Daniela Dimitrova said...

Hi class,

What wonderful online discussion already. Some see technology an alternative way for expressing opinions or delivering news to avoid the political and economic pressures affecting traditional media. Others have “healthy skepticism” toward new media.

I enjoyed learning about your backgrounds. For those of you who don’t know me, here is a brief self intro. I grew up in Bulgaria, a small but beautiful country on the Balkan peninsula. The fall of the Berlin Wall took place when I was in high school. The collapse of communism made it possible for me to come to the United States for grad school. I got my masters from the University of Oregon and then continued on to get my doctorate from the University of Florida. And here I am at Iowa State, my first academic job after grad school.

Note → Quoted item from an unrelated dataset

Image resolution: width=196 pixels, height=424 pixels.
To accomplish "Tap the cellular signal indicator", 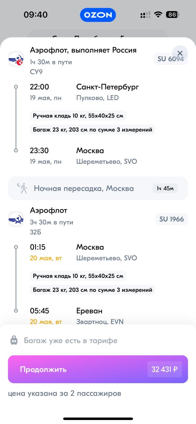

Look forward to an exciting new semester and getting to know you better.

Daniela

Daniela Dimitrova said...

After our in-class discussion today, I thought I should post a link to the 60 Minutes segment about closing the digital divide in classrooms around the world:

http://www.cbsnews.com/sections/i_video/main500251.shtml?id=2830221n

Please note—the video works better on a Windows computer. Enjoy!

Jo Jackson said...

My name is Joanna Jackson, or Jo for short. This is my second year in the Greenlee School studying public relations. I received my undergraduate dregrees from Iowa State in Transportation and Logistics and in Management.
I am from Davenport, Iowa, which lies next to the Mississippi River on the eastern edge of the state. I came to Iowa State because I fell in love with the beauty of the campus while attending a summer program here many years ago.
Outside of school, I love to shoot pool and play video games. Currently, I have been spending most of my time preparing for the arrival of my first child, due the first week in January, and planning a wedding for next spring.

Jo Jackson said...

I just viewed the 60 Minutes segment and I personally think this is ridiculous. To expect a child with no formal education and no previous exposure to technology (like electricity) to be able to teach themselves how to use a laptop just sounds insane! I didn't catch too much on the cost of set up. Why would an impoverished country need Internet access IN THE DESERT where they barely have water? Why can't this idea become a reality for the poor in America, a country that is industrialized and is in desperate need of healing its own educational system? I can go on all day but in short, this segment made me bitter.
I believe the money that they have accumulated for this venture would be best used in providing agricultural education to third world children, not for pushing a form of technology they are not ready for.